1

Though the same question has been asked before here but no accepted answer is seen: GCE RAM and CPU usage in BigQuery

The question is simple, for every successful query executed in BigQuery, how do I know how much computing resource was consumed? how many CPU cores, RAM were used? And how the query was charged?

An example below is from a Job execution on GCP:

enter image description here

Thank you.

[Update]

Some SOers suggested dry-run, I tried

bq query "SELECT COUNT(1) as rowcount, COUNTIF(corpus = 'hamlet') as rowcount_hamlet FROM publicdata.samples.shakespeare order by rowcount_hamlet desc" --dry-run=true 

bq query "SELECT COUNT(1) as rowcount, COUNTIF(corpus = 'hamlet') as rowcount_hamlet FROM publicdata.samples.shakespeare order by rowcount_hamlet desc" dry-run=true 

Both are not working for me. Can anyone advise the right format please?

mdivk
  • 3,545
  • 8
  • 53
  • 91

2 Answers2

1

That looks like a screenshot of Cloud Dataflow metrics, not BigQuery. BigQuery is a fully-managed service. That means all the infrastructure running your queries is pretty much abstracted away from you. What you can analysis however, is the number of slots used per query and the query execution plan to get an idea of what kind os resources are being consumed to run your queries. You need to drill in on the [slot][2] metric. From memory, a slot is roughly half of a CPU core and about 1 GB of RAM.

Graham Polley
  • 14,393
  • 4
  • 44
  • 80
  • Thank you, the Execution details seems only available AFTER the query is executed already, correct me if I am wrong. I know I can check the plan in advance in Cloudera Hive/Impala, does BigQuery provide that somewhere in advance as well? Can you post a screenshot if yes? Beside, If I execute a query in BigQuery, may I assume there is actually a job in the back-end? if yes, where can I see the job's id? I am asking because I might need to retrieve query plan info by the job id as per this doc: `https://cloud.google.com/bigquery/docs/reference/rest/v2/jobs/get`, thank you Graham. – mdivk Jan 13 '20 at 02:04
  • _"for every successful query executed in BigQuery"_ - I thought you needed the stats for the queries you've already executed?
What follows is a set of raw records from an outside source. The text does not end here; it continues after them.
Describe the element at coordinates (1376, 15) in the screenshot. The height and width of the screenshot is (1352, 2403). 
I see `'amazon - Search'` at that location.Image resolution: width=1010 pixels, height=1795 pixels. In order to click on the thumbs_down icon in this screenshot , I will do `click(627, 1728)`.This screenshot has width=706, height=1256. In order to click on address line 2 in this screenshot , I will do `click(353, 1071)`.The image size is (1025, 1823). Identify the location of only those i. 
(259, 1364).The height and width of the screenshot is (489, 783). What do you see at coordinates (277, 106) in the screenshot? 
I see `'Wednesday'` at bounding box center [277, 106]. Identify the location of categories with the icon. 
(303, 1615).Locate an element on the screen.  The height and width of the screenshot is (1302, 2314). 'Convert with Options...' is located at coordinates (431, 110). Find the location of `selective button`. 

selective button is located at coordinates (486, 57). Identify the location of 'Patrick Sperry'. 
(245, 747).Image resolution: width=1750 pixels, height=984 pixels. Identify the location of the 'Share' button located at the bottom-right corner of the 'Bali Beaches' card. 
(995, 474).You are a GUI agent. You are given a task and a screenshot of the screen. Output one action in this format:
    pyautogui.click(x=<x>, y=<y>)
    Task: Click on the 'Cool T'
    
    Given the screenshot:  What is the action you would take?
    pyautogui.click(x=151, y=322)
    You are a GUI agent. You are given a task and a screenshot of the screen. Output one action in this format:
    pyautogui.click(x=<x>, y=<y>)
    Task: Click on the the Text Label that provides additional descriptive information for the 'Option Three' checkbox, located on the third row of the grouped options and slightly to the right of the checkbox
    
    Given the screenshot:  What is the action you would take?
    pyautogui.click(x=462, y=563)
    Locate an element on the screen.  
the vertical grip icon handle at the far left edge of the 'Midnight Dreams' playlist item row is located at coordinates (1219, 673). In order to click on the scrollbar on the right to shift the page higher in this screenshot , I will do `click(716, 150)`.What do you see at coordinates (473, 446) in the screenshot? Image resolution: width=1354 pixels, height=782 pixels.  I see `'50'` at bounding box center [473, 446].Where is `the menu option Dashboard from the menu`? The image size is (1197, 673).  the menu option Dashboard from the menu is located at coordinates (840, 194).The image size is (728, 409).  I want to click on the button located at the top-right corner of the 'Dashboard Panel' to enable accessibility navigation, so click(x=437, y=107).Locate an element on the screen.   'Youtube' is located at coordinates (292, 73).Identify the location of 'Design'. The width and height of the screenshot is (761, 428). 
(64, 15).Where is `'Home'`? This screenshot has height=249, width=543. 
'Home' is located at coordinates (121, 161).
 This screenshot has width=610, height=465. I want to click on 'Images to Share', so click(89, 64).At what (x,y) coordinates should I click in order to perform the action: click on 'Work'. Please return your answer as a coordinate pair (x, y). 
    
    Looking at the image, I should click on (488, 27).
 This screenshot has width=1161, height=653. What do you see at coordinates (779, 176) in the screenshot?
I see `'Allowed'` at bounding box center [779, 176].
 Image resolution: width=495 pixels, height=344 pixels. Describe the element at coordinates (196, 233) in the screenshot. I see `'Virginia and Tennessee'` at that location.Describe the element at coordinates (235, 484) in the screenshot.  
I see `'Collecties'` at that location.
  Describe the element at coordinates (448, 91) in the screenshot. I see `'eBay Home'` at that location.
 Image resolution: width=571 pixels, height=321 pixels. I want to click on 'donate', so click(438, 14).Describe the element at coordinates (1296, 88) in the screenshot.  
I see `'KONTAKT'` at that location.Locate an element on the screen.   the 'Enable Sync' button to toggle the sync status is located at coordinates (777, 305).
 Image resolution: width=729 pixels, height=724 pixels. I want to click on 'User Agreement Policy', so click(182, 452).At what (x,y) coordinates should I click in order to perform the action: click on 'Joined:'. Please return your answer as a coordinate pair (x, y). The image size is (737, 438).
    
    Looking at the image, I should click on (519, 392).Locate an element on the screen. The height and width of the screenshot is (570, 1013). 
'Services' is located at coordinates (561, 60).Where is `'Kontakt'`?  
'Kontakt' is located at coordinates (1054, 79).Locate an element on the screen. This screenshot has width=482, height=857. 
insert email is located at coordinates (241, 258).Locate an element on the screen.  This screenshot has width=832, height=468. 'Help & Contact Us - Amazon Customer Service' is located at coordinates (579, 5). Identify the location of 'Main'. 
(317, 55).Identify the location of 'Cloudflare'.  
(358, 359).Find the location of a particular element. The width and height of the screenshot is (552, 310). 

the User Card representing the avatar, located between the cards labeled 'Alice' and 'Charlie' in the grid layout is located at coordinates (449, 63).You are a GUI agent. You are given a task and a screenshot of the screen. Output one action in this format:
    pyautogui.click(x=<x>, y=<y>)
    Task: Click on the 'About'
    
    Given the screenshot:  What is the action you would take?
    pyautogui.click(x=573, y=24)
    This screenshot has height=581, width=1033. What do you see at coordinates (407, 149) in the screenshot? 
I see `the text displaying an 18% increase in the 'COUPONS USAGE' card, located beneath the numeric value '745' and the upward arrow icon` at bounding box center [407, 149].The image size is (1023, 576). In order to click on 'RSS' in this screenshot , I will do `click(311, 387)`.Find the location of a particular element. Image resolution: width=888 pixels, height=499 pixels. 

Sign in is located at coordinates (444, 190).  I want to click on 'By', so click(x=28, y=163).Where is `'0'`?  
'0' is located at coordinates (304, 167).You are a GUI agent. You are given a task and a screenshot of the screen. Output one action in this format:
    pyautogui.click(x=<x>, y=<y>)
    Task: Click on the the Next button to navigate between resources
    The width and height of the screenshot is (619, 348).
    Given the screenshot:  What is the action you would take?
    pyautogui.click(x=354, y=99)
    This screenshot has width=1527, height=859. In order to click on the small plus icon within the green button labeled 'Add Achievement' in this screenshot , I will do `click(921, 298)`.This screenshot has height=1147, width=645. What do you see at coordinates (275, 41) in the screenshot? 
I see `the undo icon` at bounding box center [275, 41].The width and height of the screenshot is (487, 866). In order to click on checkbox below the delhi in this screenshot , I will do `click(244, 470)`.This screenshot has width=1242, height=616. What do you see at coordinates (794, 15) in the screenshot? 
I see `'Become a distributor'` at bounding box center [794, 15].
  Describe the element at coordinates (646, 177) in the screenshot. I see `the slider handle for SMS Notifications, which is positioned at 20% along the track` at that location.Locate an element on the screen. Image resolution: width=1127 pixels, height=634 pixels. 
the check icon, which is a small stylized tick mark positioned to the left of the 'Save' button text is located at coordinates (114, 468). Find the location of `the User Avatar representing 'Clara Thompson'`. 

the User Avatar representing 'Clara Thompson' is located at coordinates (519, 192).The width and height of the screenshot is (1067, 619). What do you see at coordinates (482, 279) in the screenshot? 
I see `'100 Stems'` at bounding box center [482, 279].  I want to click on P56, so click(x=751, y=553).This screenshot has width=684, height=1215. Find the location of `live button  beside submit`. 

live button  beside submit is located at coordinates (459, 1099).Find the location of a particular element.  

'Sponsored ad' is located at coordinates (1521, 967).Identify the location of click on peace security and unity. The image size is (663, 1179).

If you want to check what the query cost would be but without running it, you can use `dry-run=true`. But, I'm not aware of anything that gives you more info on the query before running it (I could be wrong). – Graham Polley Jan 13 '20 at 02:14
  • Thank you Graham, I just tried to set dry-run=true, both `253 bq query "SELECT COUNT(1) as rowcount, COUNTIF(corpus = 'hamlet') as rowcount_hamlet FROM publicdata.samples.shakespeare order by rowcount_hamlet desc" --dry-run=true` and `254 bq query "SELECT COUNT(1) as rowcount, COUNTIF(corpus = 'hamlet') as rowcount_hamlet FROM publicdata.samples.shakespeare order by rowcount_hamlet desc" dry-run=true` are not working for me. Can you advise the right format please? Thank you. – mdivk Jan 13 '20 at 15:54
1

To price your queries before running them you must use the --dry_run flag in the CLI and the dryRun parameter in the job configuration when you use the API or client libraries, then use the Google Cloud Platform Pricing Calculator to estimate the cost.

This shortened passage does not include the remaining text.